WIRADJURI woman Emma Griggs left high school in her early teens but that hasn’t stopped her successfully completing a Certificate in Project Management, Diploma in
Counselling, Certificate in Mental Health, Certificate in Alcohol and other Drugs, and most recently, a Diploma of Applied Aboriginal Studies.
And now Ms Griggs is fulfilling her dream of undertaking a Bachelor Degree in Business Administration at the University of Technology Sydney.
“It wasn’t until I was in my mid thirties that I even considered taking on further education, and that all came down to my biggest fear that I thought I just wasn’t smart enough,” Ms Griggs said.
“I enrolled in the diploma of Applied Aboriginal Studies at Tranby National Indigenous Adult Education and Training Centre because for so long I had only known the oral history passed down through my family and community, and I was eager to learn more,” she said.
“I felt compelled to understand deeply the policies and politics that affect Aboriginal people, and I figured, if I’m ever to get into a conversation about these topics, and possibly have to help educate people, then I must educate myself about it first.”

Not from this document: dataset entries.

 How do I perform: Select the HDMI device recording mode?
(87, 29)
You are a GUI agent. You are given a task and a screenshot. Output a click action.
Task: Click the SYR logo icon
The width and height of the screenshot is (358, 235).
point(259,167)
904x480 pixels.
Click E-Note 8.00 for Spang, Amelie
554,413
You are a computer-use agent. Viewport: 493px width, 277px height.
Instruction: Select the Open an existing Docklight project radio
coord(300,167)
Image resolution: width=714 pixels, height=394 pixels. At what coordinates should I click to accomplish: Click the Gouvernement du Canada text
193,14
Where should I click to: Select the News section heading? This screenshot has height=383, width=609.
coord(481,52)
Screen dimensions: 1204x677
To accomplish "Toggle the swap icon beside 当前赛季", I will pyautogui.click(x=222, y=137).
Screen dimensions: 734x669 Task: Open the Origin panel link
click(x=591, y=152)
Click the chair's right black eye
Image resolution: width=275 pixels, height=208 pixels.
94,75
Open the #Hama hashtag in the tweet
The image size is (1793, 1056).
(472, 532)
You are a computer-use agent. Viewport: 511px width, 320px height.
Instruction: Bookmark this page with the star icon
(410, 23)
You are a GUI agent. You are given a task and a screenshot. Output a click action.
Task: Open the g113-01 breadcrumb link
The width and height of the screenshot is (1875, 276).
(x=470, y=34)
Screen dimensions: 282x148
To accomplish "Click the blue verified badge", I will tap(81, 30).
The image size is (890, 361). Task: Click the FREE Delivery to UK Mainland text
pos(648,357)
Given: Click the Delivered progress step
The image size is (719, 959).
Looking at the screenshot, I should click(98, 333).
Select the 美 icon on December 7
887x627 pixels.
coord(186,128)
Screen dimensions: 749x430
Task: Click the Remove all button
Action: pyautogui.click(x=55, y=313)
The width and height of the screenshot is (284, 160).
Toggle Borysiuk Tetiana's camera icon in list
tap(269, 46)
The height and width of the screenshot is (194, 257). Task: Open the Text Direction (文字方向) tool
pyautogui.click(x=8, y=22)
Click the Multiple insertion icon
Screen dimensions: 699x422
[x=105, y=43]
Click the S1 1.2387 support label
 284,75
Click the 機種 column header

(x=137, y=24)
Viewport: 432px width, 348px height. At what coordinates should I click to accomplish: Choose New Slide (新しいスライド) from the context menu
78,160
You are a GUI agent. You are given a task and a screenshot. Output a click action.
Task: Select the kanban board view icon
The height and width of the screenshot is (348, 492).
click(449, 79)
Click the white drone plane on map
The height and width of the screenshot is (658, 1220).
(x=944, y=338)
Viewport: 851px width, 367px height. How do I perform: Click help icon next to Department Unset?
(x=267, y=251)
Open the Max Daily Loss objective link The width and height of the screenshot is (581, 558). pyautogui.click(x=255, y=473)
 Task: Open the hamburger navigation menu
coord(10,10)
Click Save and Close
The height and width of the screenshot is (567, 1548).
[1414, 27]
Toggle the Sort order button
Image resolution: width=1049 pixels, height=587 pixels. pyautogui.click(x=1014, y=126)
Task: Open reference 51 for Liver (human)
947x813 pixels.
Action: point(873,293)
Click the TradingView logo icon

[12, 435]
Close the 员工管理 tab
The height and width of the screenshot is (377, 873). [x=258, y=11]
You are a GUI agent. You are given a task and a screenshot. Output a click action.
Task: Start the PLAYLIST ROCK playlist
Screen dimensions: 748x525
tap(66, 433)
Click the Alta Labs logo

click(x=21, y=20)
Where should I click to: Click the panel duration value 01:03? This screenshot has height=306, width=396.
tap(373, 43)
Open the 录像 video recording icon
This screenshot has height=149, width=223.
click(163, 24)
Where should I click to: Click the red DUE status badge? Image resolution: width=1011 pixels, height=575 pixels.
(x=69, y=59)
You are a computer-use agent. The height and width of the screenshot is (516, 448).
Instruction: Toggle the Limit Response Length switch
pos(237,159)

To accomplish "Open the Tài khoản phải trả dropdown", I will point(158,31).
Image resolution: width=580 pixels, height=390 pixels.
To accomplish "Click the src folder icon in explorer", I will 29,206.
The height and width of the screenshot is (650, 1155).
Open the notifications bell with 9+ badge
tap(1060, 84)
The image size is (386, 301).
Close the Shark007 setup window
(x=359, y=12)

Established in the Gadigal (Sydney) suburb of Glebe in 1957, Tranby is Australia’s oldest not-for-profit independent Indigenous education provider, and has long been a place of strong community, social, and political action for Aboriginal and Torres Strait Islander people.
“Educating myself and having an acute awareness of Australia’s Aboriginal history has given me the confidence to give another person my own educated opinion, rather than simply regurgitating the opinions of other people…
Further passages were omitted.